The key is finding a provider you trust, being clear about your expectations from the start and staying involved as the partnership grows. When those things are in place, outsourcing becomes one of the best investments you can make in your business.
Ready to find out what outsourced customer support could look like for your business? Telesolutions Call Central offers flexible, UK-based support packages built specifically for small businesses. Get in touch today and we will find a solution that fits your needs and your budget.
Frequently Asked Questions (FAQs)
| Question | Quick Answer |
| How much does it cost to outsource customer support? | Around £500 to £1,500 per month for most small businesses |
| Is outsourcing customer service safe? | Yes, as long as you choose a reputable provider with a clear contract |
| Can I outsource just my out-of-hours support? | Yes, many providers offer evening and weekend only packages |
| Will my customers know they are talking to an outsourced team? | No, good providers work completely under your brand name |
| How long does it take to get set up? | Usually between 3 and 7 days with a reliable provider |
How much does it cost to outsource customer support for a small business?
It depends on the level of service you choose. Basic shared agent packages start from around £300 to £500 per month in the UK. A dedicated agent or full 24/7 coverage costs more but is still significantly cheaper than hiring and managing a full-time employee once you account for all employment costs.
Is outsourcing customer service a good idea for small businesses?
For most small businesses, yes. Especially if you are struggling to keep up with the volume of enquiries, need support outside of office hours, or want to scale without the overhead of hiring. The most important thing is choosing a provider that takes the time to understand your business and your customers.
What is the difference between a call centre and a BPO?
A call centre focuses mainly on handling phone calls. A BPO (Business Process Outsourcing) provider offers a wider range of services including email support, live chat, back-office work and more. Many modern providers, including Telesolutions Call Central, offer both.
Will my customers know their call is being handled by an outsourced team?

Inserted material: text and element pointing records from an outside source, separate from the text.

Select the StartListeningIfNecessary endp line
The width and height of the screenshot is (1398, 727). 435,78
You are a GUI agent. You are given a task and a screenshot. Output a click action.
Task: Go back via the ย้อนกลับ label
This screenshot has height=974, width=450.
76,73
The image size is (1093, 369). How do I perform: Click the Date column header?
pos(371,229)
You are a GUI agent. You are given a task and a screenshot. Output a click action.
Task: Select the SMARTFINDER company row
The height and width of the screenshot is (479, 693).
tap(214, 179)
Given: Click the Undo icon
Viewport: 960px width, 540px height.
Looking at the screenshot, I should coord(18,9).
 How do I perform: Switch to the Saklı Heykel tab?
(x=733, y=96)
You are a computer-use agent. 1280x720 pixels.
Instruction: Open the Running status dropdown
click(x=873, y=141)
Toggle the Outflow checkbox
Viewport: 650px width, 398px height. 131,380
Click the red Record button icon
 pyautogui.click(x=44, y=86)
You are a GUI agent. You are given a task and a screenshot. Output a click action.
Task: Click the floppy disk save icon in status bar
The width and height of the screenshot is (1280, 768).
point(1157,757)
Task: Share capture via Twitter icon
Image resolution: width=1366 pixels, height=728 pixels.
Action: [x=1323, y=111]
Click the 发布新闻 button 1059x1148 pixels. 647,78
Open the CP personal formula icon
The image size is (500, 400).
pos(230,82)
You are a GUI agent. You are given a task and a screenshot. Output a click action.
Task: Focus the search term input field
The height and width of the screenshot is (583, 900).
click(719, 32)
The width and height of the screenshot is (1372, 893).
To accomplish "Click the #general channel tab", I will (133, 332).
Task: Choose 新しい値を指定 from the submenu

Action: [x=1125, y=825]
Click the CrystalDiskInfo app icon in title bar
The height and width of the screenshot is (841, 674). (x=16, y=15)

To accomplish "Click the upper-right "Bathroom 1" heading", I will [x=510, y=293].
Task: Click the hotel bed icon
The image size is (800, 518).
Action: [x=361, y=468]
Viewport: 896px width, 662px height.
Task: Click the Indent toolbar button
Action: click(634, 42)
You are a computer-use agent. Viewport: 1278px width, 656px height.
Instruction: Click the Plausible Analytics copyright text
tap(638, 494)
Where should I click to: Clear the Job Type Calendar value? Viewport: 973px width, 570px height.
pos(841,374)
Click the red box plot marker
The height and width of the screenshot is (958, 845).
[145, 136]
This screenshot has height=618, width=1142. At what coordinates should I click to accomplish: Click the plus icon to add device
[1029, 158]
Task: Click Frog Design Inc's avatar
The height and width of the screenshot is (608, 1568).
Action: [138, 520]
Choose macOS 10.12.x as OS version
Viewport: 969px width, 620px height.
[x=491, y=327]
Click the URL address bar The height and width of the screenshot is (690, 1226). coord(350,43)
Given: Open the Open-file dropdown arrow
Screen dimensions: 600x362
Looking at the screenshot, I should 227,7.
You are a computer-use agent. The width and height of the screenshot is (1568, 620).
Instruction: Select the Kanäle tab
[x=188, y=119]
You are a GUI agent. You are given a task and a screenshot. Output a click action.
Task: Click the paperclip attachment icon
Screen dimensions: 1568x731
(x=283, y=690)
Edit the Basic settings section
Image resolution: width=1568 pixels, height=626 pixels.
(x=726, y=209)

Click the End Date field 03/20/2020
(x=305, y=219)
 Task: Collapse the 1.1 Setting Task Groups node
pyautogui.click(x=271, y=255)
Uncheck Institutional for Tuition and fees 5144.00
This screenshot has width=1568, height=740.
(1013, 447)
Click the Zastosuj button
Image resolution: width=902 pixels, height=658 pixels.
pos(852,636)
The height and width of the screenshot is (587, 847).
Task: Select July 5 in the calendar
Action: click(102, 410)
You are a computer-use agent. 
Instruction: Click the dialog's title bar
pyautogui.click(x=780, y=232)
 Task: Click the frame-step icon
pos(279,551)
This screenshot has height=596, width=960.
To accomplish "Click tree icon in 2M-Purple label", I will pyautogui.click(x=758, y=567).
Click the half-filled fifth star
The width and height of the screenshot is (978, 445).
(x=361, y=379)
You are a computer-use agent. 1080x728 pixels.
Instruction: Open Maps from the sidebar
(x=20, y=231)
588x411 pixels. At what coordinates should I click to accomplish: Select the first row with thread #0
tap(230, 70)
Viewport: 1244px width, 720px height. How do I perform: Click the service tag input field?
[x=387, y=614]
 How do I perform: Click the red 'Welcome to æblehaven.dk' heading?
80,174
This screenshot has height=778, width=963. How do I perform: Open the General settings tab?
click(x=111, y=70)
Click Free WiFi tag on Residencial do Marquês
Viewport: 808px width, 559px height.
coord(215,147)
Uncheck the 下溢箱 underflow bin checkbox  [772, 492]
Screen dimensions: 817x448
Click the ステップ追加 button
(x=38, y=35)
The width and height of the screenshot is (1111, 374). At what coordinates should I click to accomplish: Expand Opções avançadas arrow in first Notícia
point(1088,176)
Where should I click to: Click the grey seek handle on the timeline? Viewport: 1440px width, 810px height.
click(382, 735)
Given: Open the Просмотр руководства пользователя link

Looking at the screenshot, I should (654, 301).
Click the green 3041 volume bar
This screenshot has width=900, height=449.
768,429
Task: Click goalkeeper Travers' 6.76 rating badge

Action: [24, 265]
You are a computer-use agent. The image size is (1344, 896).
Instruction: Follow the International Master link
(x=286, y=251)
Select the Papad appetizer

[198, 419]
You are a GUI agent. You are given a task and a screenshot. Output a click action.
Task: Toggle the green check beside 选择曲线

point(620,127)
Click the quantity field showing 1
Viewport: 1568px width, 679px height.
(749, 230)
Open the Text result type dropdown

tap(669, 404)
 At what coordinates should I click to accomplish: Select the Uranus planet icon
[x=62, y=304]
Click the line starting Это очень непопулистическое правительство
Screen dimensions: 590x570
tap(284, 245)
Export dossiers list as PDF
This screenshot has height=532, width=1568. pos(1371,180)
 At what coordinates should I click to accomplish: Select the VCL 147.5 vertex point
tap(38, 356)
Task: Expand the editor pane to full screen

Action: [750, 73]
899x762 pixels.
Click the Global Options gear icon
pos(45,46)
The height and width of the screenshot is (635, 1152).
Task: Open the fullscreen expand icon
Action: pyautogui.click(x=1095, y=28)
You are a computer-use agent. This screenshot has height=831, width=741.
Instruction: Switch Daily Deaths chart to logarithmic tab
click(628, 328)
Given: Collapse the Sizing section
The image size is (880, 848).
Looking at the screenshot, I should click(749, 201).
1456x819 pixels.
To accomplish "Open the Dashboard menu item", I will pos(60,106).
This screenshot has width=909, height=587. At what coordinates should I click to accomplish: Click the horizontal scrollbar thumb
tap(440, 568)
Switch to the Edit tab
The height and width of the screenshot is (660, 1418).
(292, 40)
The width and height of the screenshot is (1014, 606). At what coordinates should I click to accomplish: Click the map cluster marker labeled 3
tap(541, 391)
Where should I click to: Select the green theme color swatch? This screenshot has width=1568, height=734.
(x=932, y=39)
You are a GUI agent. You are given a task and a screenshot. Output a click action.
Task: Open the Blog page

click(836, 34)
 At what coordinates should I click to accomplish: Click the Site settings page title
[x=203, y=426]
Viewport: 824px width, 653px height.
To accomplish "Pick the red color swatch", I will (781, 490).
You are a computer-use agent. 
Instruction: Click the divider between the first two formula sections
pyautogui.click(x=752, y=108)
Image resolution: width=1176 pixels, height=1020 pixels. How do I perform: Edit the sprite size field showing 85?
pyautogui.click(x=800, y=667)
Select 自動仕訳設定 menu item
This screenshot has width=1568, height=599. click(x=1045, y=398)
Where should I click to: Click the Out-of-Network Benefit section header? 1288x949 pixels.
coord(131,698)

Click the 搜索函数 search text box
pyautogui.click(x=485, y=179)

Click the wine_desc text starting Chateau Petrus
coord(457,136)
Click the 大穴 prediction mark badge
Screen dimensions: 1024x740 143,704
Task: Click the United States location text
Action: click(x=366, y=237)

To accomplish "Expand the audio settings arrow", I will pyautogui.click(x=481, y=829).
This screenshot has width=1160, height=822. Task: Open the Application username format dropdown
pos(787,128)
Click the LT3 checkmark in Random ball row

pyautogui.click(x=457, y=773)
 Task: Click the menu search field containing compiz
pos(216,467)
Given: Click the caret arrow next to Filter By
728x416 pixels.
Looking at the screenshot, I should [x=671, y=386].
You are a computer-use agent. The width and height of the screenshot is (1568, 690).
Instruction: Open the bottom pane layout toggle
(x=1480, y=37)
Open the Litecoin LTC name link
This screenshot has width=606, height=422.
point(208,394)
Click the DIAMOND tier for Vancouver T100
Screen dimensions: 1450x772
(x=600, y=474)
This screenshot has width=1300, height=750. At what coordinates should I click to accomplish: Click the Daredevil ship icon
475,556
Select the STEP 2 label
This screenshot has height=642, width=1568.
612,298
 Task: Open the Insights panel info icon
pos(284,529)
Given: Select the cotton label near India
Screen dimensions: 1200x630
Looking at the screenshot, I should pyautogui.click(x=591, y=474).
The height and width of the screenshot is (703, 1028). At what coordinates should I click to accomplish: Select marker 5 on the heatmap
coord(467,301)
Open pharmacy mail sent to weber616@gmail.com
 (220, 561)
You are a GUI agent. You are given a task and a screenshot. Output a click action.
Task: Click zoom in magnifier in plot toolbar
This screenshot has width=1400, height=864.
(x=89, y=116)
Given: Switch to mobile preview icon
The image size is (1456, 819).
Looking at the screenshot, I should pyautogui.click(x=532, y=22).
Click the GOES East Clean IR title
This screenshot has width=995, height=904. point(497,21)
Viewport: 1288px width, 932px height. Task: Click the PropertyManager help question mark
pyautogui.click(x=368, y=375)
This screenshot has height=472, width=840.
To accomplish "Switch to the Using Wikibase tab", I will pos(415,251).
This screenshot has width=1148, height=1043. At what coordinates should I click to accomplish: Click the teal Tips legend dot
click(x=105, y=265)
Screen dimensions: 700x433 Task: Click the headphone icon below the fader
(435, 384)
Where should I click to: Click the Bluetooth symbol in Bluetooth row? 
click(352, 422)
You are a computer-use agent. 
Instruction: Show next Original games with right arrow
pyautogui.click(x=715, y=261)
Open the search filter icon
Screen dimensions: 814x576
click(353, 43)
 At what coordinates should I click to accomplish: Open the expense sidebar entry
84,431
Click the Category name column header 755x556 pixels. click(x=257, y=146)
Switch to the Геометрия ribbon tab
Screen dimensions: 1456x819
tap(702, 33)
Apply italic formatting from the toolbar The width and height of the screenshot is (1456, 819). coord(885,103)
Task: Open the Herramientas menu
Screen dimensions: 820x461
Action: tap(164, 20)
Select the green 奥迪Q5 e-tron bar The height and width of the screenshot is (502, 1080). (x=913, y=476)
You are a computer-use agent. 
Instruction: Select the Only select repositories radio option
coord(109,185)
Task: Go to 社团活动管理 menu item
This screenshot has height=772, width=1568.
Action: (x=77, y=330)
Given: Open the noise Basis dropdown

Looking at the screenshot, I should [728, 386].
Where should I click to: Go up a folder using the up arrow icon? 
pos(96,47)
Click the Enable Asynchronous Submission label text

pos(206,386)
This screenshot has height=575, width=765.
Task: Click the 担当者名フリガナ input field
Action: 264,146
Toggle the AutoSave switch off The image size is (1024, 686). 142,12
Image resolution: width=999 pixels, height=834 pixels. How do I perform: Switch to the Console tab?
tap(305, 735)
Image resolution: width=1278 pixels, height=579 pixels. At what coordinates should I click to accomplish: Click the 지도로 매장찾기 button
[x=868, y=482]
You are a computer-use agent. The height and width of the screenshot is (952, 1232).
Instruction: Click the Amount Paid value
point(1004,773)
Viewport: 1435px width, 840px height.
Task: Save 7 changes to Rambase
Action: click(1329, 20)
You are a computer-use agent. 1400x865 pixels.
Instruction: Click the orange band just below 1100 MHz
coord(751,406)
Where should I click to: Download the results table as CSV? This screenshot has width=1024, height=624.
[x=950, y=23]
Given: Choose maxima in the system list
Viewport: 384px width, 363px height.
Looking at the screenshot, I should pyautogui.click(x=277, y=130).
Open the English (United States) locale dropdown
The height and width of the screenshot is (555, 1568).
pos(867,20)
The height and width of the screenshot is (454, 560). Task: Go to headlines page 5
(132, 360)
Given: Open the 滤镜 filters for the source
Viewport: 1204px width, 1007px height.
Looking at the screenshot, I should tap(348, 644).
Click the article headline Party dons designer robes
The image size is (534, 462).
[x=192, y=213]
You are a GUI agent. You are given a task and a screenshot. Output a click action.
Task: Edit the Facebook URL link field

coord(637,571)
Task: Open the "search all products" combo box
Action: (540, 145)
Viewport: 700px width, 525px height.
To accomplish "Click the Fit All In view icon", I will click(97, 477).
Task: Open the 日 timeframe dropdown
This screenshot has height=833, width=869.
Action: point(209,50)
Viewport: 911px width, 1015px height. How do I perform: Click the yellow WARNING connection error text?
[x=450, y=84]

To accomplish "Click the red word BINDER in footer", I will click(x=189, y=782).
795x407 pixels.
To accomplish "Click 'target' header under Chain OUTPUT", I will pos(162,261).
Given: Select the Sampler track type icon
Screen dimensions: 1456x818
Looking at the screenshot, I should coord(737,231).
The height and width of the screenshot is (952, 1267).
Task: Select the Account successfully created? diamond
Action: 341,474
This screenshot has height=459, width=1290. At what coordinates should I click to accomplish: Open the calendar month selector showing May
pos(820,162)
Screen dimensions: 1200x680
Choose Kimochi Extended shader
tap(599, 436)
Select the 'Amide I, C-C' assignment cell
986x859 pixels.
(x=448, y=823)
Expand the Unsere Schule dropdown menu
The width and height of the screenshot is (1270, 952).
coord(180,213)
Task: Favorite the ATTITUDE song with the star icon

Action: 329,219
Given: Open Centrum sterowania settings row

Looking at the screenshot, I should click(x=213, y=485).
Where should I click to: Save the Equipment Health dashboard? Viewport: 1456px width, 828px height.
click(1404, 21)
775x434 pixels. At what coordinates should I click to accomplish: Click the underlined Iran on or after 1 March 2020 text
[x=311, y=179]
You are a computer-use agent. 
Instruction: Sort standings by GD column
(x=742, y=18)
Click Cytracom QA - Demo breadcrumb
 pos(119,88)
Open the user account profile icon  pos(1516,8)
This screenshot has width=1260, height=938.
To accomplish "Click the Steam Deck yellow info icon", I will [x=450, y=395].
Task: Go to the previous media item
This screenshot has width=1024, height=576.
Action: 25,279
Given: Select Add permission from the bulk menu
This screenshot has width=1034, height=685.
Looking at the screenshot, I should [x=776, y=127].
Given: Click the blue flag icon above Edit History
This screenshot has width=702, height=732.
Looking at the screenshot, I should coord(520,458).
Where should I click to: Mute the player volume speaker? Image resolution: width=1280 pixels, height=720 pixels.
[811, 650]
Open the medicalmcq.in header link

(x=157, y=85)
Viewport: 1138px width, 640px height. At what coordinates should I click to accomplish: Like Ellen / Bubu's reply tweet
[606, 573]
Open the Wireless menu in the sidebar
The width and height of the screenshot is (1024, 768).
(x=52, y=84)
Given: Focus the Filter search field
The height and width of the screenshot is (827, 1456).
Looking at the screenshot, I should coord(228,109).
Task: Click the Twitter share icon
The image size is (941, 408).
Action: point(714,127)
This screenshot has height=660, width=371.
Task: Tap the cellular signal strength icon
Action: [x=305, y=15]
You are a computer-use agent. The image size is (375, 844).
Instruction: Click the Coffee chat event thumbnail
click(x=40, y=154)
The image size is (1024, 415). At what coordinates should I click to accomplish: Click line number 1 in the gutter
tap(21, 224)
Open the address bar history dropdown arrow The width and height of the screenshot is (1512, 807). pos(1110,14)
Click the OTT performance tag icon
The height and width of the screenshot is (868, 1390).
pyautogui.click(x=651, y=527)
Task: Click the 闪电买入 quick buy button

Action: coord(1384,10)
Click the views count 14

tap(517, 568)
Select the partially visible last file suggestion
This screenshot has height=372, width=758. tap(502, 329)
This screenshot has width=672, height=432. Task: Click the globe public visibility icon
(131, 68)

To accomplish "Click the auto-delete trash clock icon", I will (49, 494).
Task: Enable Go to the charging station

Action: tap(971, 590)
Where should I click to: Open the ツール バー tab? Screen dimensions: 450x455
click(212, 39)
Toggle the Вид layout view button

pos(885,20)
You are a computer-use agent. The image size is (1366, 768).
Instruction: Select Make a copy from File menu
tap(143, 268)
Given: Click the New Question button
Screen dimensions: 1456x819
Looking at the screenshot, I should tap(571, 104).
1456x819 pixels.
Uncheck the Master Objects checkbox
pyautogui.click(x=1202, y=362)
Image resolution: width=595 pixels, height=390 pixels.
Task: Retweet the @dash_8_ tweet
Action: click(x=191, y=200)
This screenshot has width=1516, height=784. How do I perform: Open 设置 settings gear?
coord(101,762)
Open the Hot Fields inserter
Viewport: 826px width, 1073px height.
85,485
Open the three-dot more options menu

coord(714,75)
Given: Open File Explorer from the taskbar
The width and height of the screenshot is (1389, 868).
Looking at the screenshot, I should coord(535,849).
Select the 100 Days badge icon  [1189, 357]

Not if you choose a quality provider. Agents are trained to answer calls using your business name, speak in the tone you want and follow your procedures. From the customer’s point of view, they are simply getting good service from your company.
Can I outsource just my after-hours support?
Absolutely. Many small businesses start with evening and weekend coverage only. This means no missed calls outside of office hours without the cost of hiring someone full time to cover those shifts. It is one of the most popular ways to start with outsourcing.
How do I measure whether my outsourced support is working?
Ask your provider to report on these key metrics: First Call Resolution rate (how many issues are solved on the first contact), Average Handle Time, Customer Satisfaction Score (CSAT), Net Promoter Score (NPS) and average response time. A good provider will share these with you regularly and help you improve them over time.